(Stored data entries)

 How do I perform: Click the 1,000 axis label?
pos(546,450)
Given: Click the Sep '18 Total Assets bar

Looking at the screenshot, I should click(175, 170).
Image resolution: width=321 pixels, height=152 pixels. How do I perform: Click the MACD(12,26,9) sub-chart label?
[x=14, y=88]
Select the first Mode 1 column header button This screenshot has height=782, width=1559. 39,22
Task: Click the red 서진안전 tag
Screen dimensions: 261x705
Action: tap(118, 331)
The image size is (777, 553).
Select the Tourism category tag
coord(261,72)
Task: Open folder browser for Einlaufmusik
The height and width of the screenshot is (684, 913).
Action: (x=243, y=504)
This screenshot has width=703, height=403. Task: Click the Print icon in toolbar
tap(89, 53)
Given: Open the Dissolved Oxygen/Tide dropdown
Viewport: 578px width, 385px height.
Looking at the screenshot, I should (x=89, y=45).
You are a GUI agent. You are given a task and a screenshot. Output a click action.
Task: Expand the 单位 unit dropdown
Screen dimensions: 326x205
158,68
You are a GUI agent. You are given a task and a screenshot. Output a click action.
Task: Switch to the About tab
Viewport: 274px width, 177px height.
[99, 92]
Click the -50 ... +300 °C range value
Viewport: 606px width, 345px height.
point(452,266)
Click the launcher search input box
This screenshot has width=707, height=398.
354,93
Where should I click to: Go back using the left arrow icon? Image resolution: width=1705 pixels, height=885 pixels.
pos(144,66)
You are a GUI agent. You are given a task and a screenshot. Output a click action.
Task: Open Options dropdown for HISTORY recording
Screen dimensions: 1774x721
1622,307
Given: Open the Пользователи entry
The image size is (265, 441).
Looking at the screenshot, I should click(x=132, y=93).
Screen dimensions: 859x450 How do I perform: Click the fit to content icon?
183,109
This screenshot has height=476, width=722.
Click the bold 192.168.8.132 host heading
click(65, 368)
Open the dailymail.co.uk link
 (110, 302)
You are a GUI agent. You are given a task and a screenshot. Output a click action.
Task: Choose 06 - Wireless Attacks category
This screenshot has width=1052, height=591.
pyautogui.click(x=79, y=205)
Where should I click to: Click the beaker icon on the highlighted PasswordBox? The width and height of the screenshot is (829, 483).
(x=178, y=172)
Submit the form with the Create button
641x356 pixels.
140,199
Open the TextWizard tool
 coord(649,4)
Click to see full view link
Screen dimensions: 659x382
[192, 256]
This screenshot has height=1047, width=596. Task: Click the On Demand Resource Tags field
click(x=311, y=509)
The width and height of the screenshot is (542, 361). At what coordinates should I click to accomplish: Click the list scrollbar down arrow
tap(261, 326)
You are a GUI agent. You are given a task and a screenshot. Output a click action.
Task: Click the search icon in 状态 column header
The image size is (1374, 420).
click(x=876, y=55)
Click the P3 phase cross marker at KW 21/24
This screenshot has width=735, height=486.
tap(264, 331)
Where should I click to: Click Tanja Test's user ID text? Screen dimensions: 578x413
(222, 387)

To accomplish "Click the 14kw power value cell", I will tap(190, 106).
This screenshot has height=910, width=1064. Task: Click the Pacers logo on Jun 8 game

TASK GOAL | Each line from the one containing "Click to see full view link" through the last line of the entries is to be copied exactly, with no other lines added.

RESPONSE TO THE TASK |
Click to see full view link
Screen dimensions: 659x382
[192, 256]
This screenshot has height=1047, width=596. Task: Click the On Demand Resource Tags field
click(x=311, y=509)
The width and height of the screenshot is (542, 361). At what coordinates should I click to accomplish: Click the list scrollbar down arrow
tap(261, 326)
You are a GUI agent. You are given a task and a screenshot. Output a click action.
Task: Click the search icon in 状态 column header
The image size is (1374, 420).
click(x=876, y=55)
Click the P3 phase cross marker at KW 21/24
This screenshot has width=735, height=486.
tap(264, 331)
Where should I click to: Click Tanja Test's user ID text? Screen dimensions: 578x413
(222, 387)

To accomplish "Click the 14kw power value cell", I will tap(190, 106).
This screenshot has height=910, width=1064. Task: Click the Pacers logo on Jun 8 game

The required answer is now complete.